*** Dataset ***
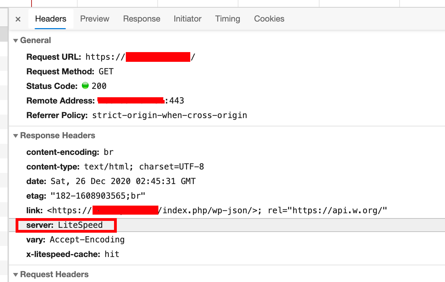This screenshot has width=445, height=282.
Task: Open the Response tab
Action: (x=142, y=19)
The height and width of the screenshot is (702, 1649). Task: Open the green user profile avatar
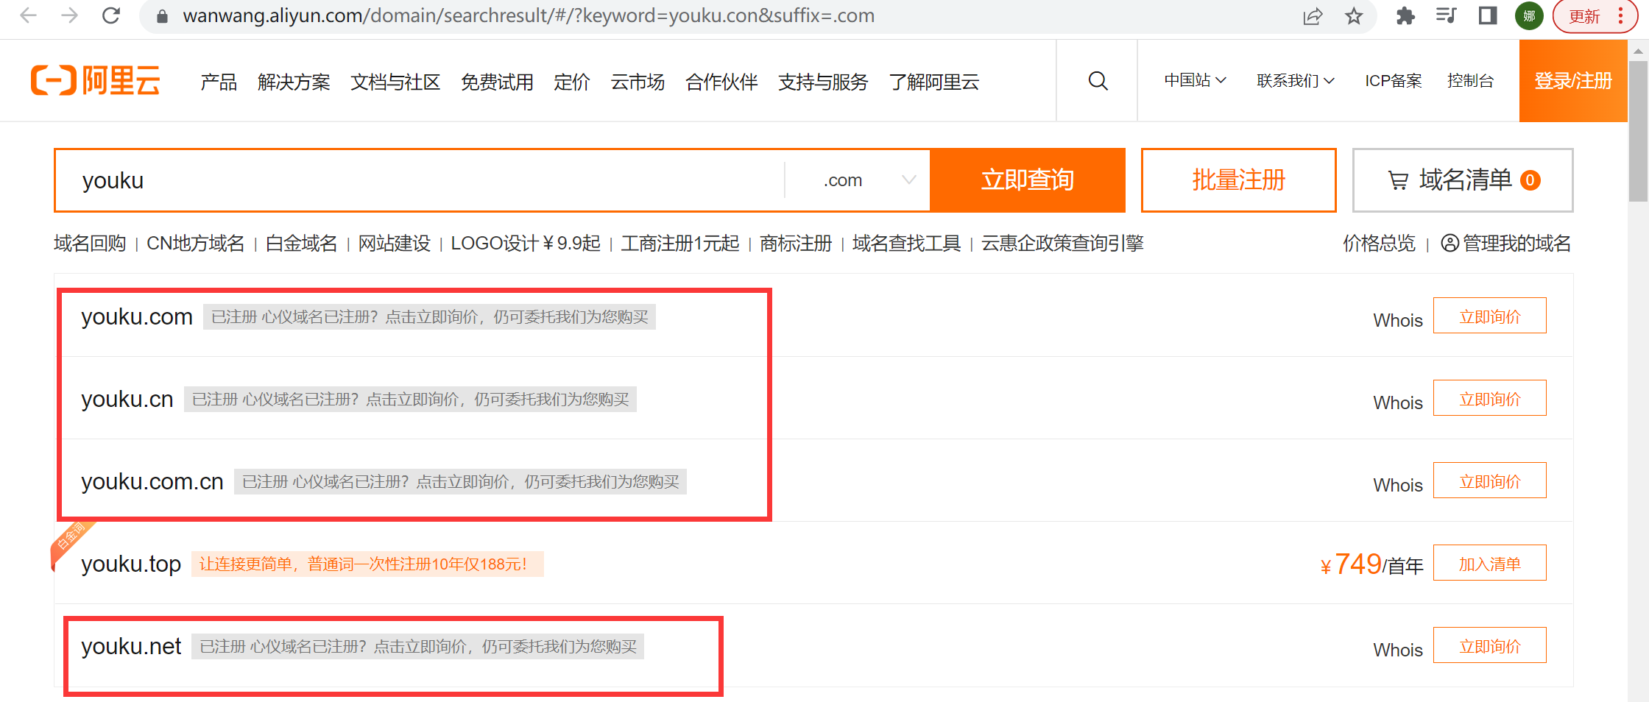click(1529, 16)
*** End of Dataset ***
*** Dataset ***
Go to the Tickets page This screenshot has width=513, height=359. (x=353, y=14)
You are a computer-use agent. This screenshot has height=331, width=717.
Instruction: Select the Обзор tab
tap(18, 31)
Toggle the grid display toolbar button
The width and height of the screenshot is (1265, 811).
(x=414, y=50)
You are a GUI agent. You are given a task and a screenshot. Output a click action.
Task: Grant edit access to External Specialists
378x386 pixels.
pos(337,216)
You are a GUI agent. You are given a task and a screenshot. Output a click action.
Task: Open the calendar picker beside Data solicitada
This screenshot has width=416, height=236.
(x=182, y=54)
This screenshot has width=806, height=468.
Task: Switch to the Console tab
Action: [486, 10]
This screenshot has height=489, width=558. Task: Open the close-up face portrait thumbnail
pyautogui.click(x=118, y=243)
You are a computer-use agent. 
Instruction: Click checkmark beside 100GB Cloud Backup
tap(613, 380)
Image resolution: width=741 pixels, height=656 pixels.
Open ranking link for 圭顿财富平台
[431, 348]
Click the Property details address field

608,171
*** End of Dataset ***
> _What you have to do_: Which lines of the records above contain the word "computer"? Show each of them.

> _Completed task_:
You are a computer-use agent. This screenshot has height=331, width=717.
You are a computer-use agent. 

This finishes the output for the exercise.